Hyun Kim
The Catholic University of Korea, South Korea
Title: Whole-genome sequencing analysis of SFTSV detected in South Korea
Biography
Biography: Hyun Kim
Abstract
Severe fever with thrombocytopenia syndrome (SFTS) is a newly emerging infectious disease and caused by SFTS virus (SFTSV), a tick-borne phlebovirus in family Bunyaviridae. SFTSV was reported in China in 2011, more recently in Japan and South Korea. In this study, samples were collected from patients with SFTS in Jeju, South Korea in 2017, and its identity was confirmed as SFTSV by RT-PCR, and nucleotide sequencing and alignment analysis.

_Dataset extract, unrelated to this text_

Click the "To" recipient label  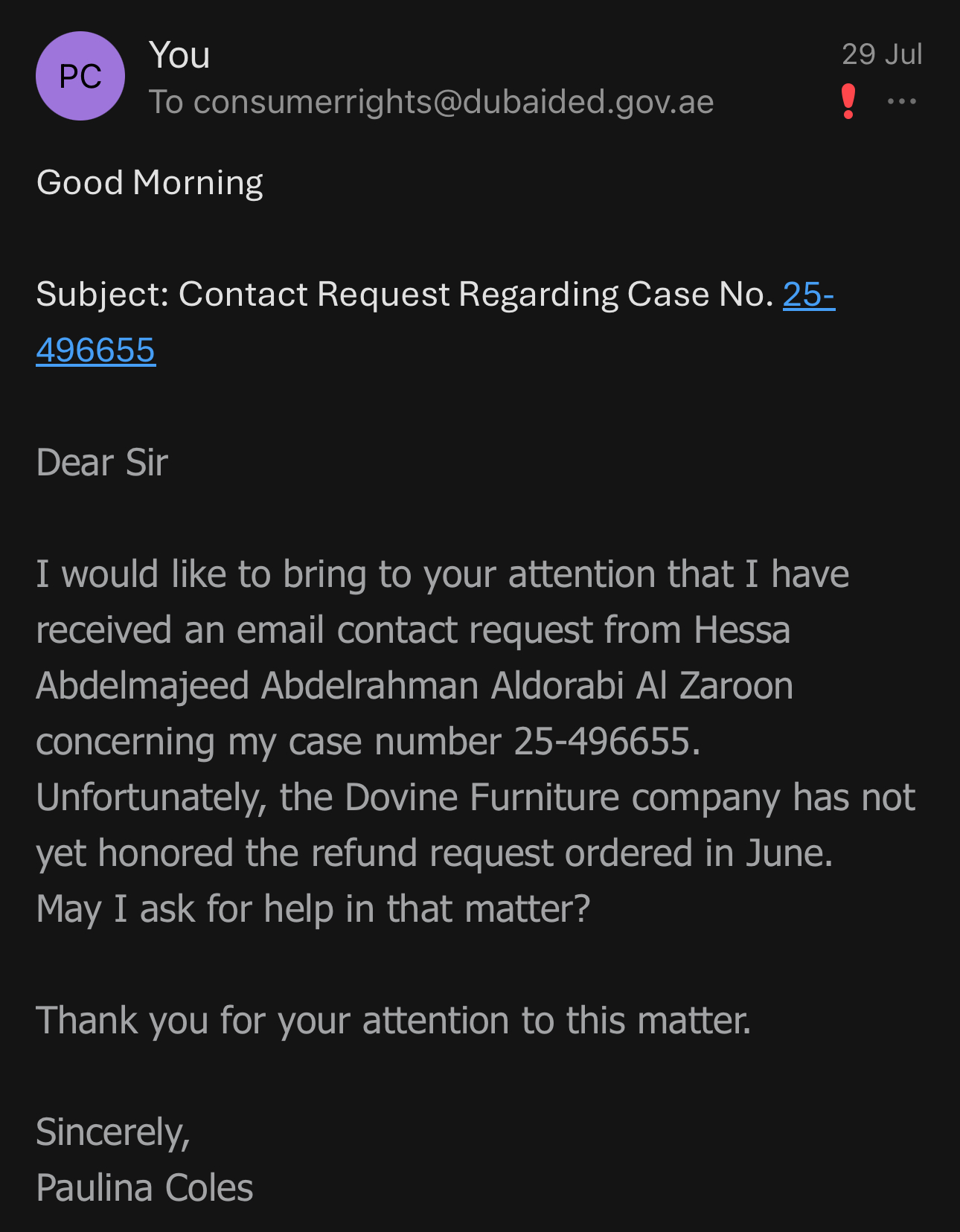[166, 102]
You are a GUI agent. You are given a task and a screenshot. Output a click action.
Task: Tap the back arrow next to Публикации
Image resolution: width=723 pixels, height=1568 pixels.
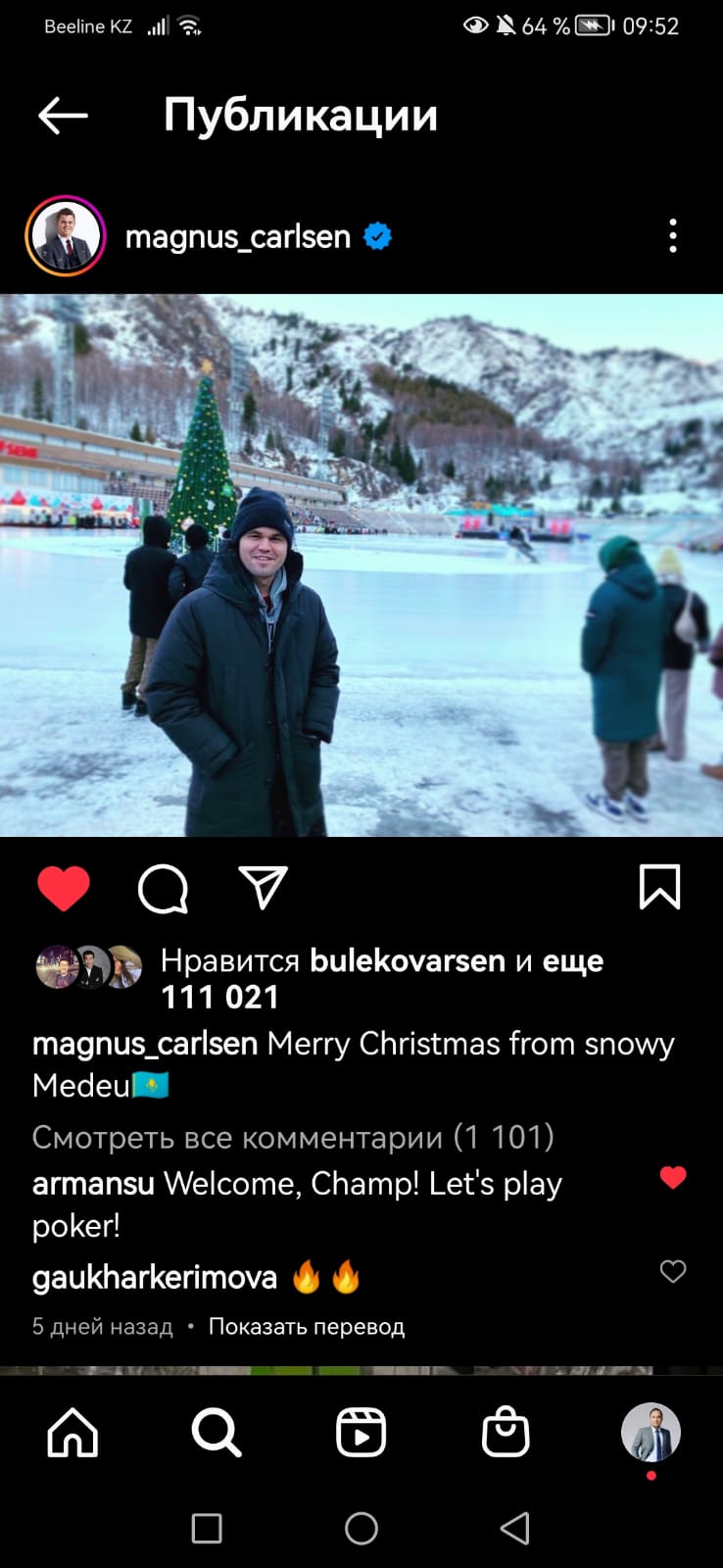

The whole-genome of the SFTSV strains sequence analysis revealed three segments comprising the whole genome: L segment (6,368 bp), M segment (3,378 bp), and S segment (1,744 bp). The SFTS strain showed amino acid identities with Korea reference strains of 98.30-99.83%, 98.51-99.44%, and 99.38-99.57% in the S segment, M segment, and L segment, respectively. Additional, it showed 98.94-99.49%, 98.42-98.70%, and 99.09-99.42% similarity with Japan reference strains and similarities with reference strains in China were 98.39-99.28%, 97.49-98.23%, and 99.14-99.47%. Of the total amino acids, 28 mutations were identified, among 11 of which was special substitution mutations found only in our strains. This research will be used as a full-length SFTSV sequence standard for future comparison studies. Also, it may prove useful to the field of public health by facilitating the diagnosis and the prediction of new emerging variants.